On one level, I agree wholeheartedly. I think kindness of all varieties is in particularly short supply, and I am heartily in favor of anything we can do to remind ourselves that we are all created in the image and likeness of God, and that we need to act accordingly.
But I want to clarify that chivalry and kindness are not interchangeable.
All chivalry is kindness, but all kindness is not chivalry. Chivalry, as we understand and use the term today, refers to a particular type of kindness. It is an act of kindness done by one type of person (men) on behalf of another type of person (women), for a specific reason.
Why is there an expectation that men will do these specific things for women, but not vice versa?
Because men and women are different. Males and female are, according to Blessed John Paul II, absolutely equal in dignity before God, but constitute different ways of being human.
And part of that difference is that women are physically weaker than men. Now every man is not physically stronger than every woman, but on the whole, men average a significantly higher percentage of muscle mass than women. And hence, most men who are not yet eligible for Social Security benefits are capable of physically overpowering most women who aren’t Olympic weight-lifters. And, whether we admit it or not, that causes a certain feeling of vulnerability in women.
Perhaps I’m particularly sensitive to this because I was recently on the receiving end of a man’s misuse of physical strength. He was convicted of third degree assault. And I was left feeling shaken, vulnerable, and extremely thankful to the nearby men who came to my defense.
Modern chivalry is supposed to be one way that men signal to women that they respect them and would never use their physical strength against them. As the chivalry article in Atlantic Monthly said, “Gentlemen developed symbolic practices to communicate to women that they would not inflict harm upon them and would even protect them against harm. The tacit assumption that men would risk their lives to protect women only underscores how valued women are—how elevated their status is—under the system of chivalry.”
The article goes on to describe an incident in an elevator in Harlem where a pastor tipped his hat to a young girl and she retorted “What’s that supposed to mean?”
The article continues, “The pastor’s response was: ‘Madame, by tipping my hat I was telling you several things. That I would not harm you in any way. That if someone came into this elevator and threatened you, I would defend you. That if you fell ill, I would tend to you and if necessary carry you to safety. I was telling you that even though I am a man and physically stronger than you, I will treat you with both respect and solicitude. But frankly, Madame, it would have taken too much time to tell you all of that; so, instead, I just tipped my hat.’”
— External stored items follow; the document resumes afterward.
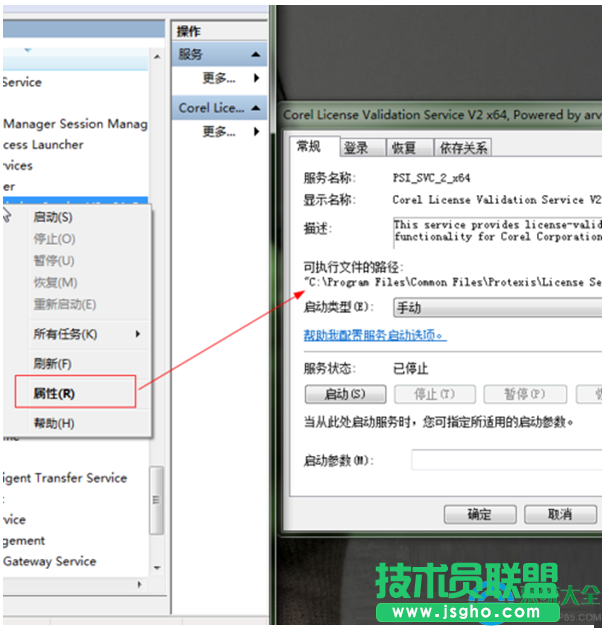Focus the 启动参数 input field
This screenshot has width=603, height=628.
506,460
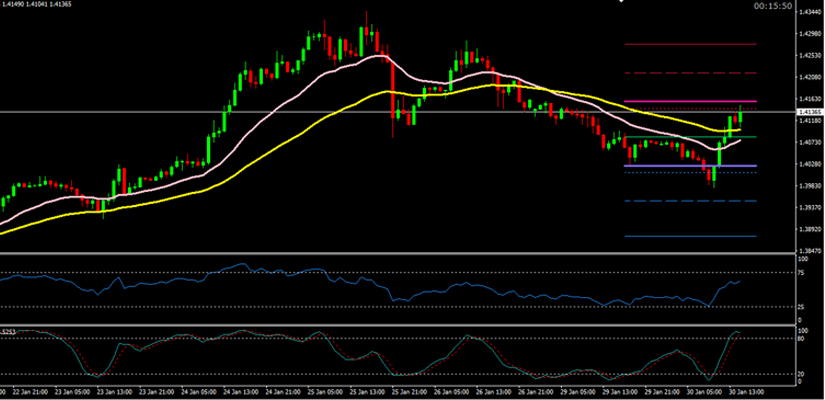825x400 pixels.
Task: Select the topmost solid dark red pivot line
Action: point(689,44)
And a note for those of you who asked “Why should I be chivalrous? What’s in it for me?” The answer is the same as it is for any other act of genuine kindness. Nothing. Kindness is not a quid pro quo arrangement whereby you give something and get something tangible back as a result. What does someone “get” from giving an elderly person their seat on the train? What do they get from helping a lost child, or shoveling a neighbor’s walk, or any other random act of kindness? They may get a warm feeling. They may get gratitude from the recipient. But that’s not why they do it—or at least why Christ commands them to do it.
What we get is the realization that we’re doing the right thing. That we’re respecting the image and likeness of God in this flesh-and-blood human person. That’s what we’re all called to do, and chivalry is just one small way in which we do it.
So if chivalry is so very respectful of women, why do so many well-intentioned and chivalrous men find—like the pastor in the Harlem elevator—that their efforts to be respectful are rebuffed by these very women themselves?
I’ve been thinking about that question. And I think it’ll be our next topic.